A breast lump is the most common presenting symptom. But for about 1 in 6 women with breast cancer, the broad spectrum of symptoms doesn’t include a lump.
In this article we’ll explore the early signs and symptoms of breast cancer, what happens next, and where to find support.
Early signs of breast cancer
Early on, a person may notice a change in their breast when they perform a monthly breast exam or when minor abnormal pain doesn’t seem to go away. Early signs of breast cancer to look for include:
- changes in the shape of the nipple
- breast pain that doesn’t go away after your next period
- a new lump that doesn’t go away after your next period
- nipple discharge from one breast that’s clear, red, brown, or yellow
- unexplained redness, swelling,skin irritation, itchiness, or rash on the breast
- swelling or a lump around the collarbone or under the arm
A lump that’s hard with irregular edges is more likely to be cancerous.

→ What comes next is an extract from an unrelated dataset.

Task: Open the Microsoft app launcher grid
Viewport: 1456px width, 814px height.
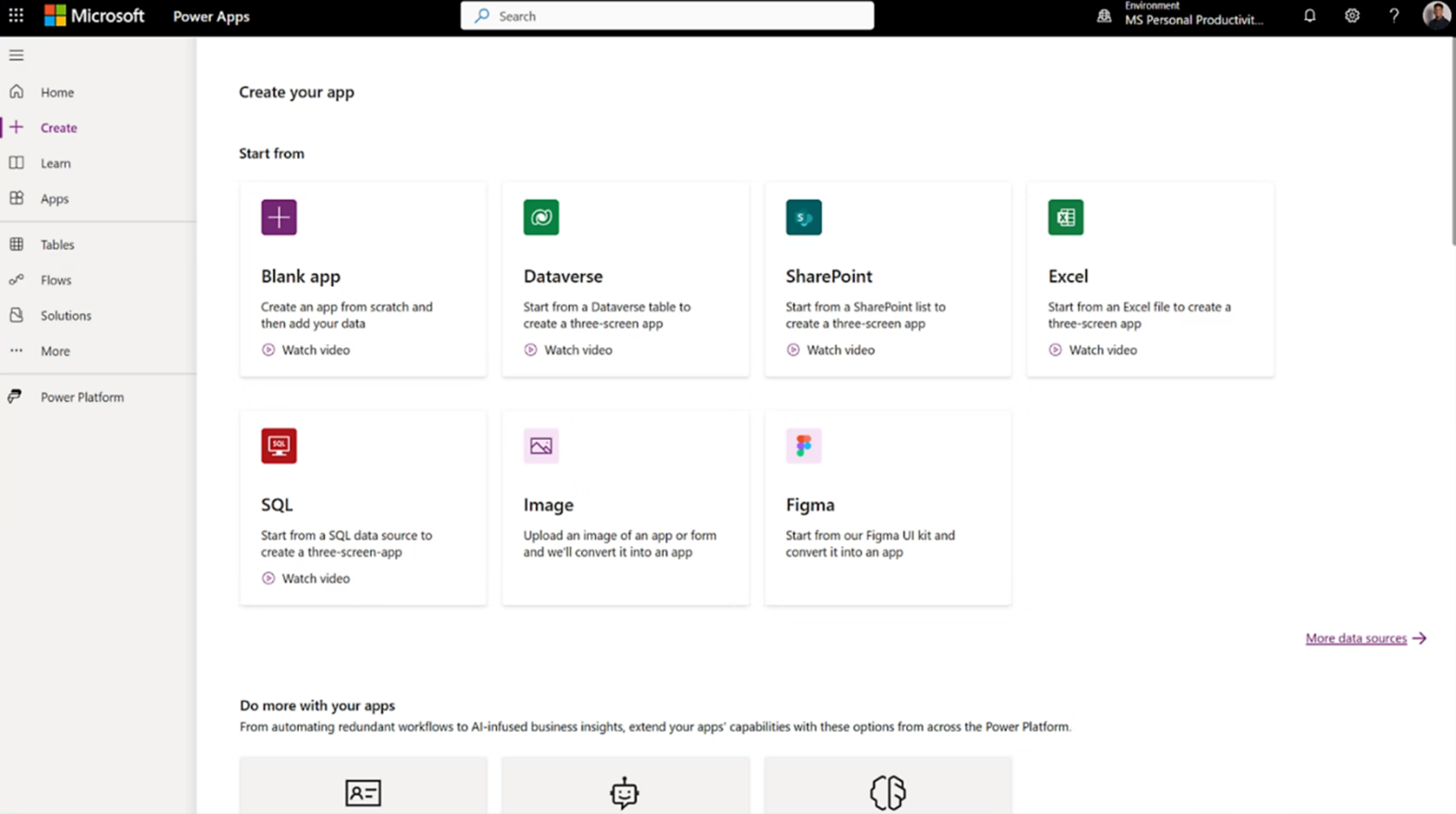Action: (x=15, y=15)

Later signs of breast cancer
Later signs of breast cancer include:
- retraction, or inward turning of the nipple
- enlargement of one breast
- dimpling of the breast surface
- an existing lump that gets bigger
- an “orange peel” texture to the skin
- poor appetite
- unintentional weight loss
- enlarged lymph nodes in the armpit
- visible veins on the breast
Having one or more of these symptoms doesn’t necessarily mean you have breast cancer. Nipple discharge, for example, can also be caused by an infection. See a doctor for a complete evaluation if you experience any of these signs and symptoms.